Maximum Likelihood Estimate and Second derivative test? We're doing MLE's in my prob stats class currently, and my professor insists that after we get the derivative of the Ln of L we still need to take the second derivative to check if it's the MLE. My book however says that the derivative of the Ln of L is always the MLE. He refuses to let us skip this step without a Theorem/proof for this, but I can't find one. Can anyone point me towards one, or correct me if our book is wrong?
 A: The MLE is simply the global maximum of a  function (the likelihood , as a function of the parameter ): $L(\theta)$
You are supposed to know, not from Statistics but from Calculus, that, in general, the global maximum of a function cannot simply be found by deriving the function and equating it to zero.

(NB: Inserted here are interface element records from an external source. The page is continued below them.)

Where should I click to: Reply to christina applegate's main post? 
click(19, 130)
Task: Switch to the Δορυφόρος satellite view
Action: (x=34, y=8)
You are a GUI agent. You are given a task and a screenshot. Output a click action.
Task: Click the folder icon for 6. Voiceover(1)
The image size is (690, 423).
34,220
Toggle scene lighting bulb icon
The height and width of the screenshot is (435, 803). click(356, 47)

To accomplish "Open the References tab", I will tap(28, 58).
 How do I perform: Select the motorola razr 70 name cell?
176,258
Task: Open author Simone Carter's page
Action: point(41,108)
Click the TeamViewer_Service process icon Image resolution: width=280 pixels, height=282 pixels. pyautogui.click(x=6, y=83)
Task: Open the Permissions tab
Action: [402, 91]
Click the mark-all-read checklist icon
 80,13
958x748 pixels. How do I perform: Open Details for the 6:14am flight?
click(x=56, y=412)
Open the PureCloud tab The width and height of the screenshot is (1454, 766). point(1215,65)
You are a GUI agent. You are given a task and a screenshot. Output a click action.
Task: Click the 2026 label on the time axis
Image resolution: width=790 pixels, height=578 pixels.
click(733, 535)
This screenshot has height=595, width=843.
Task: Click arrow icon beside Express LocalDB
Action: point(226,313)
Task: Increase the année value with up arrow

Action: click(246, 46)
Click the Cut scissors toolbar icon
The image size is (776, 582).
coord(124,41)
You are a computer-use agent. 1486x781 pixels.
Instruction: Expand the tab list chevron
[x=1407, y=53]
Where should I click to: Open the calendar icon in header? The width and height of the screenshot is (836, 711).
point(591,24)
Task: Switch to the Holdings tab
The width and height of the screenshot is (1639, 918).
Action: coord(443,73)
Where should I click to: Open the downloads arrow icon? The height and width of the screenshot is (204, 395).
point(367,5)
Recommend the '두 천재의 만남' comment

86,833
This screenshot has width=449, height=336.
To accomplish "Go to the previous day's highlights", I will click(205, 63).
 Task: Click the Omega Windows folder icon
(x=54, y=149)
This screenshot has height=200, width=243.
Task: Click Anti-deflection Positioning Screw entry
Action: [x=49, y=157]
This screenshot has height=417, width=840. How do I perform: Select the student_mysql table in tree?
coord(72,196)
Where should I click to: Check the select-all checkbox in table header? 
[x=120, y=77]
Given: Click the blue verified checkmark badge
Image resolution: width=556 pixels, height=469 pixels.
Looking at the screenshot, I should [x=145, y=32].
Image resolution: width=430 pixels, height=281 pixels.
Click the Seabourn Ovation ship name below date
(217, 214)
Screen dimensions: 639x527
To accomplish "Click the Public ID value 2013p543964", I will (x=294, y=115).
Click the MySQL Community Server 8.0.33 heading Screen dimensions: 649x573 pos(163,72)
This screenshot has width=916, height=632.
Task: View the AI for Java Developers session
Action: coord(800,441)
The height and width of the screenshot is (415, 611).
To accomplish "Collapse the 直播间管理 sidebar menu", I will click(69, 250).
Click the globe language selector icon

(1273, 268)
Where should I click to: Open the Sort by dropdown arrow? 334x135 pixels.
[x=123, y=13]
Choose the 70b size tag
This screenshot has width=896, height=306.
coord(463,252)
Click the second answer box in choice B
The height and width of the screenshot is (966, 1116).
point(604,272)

That only gives as a  critical point (perhaps several). It can well happen that


*

*the function is not derivable in some points of the domain

*the (some) critical point is not a maximum

*the global maximum occurs on the boundary of the domain


The estimation of an uniform variable on $[0,\theta]$ is an example of the last situation.
Granted, if you know that


*

*$L(\theta)$ is derivable in all its domain

*there is a single critical point

*the domain of the parameter is the whole real line

*$L(\theta)$ tends to zero at $\pm \infty$ 


then you know that the critical point is the MLE. If you know the first 3 conditions but not the fourth, then you should compute the second derivative.
If you only know $1.$ and $2.$ then you should also check the boundaries of the domain.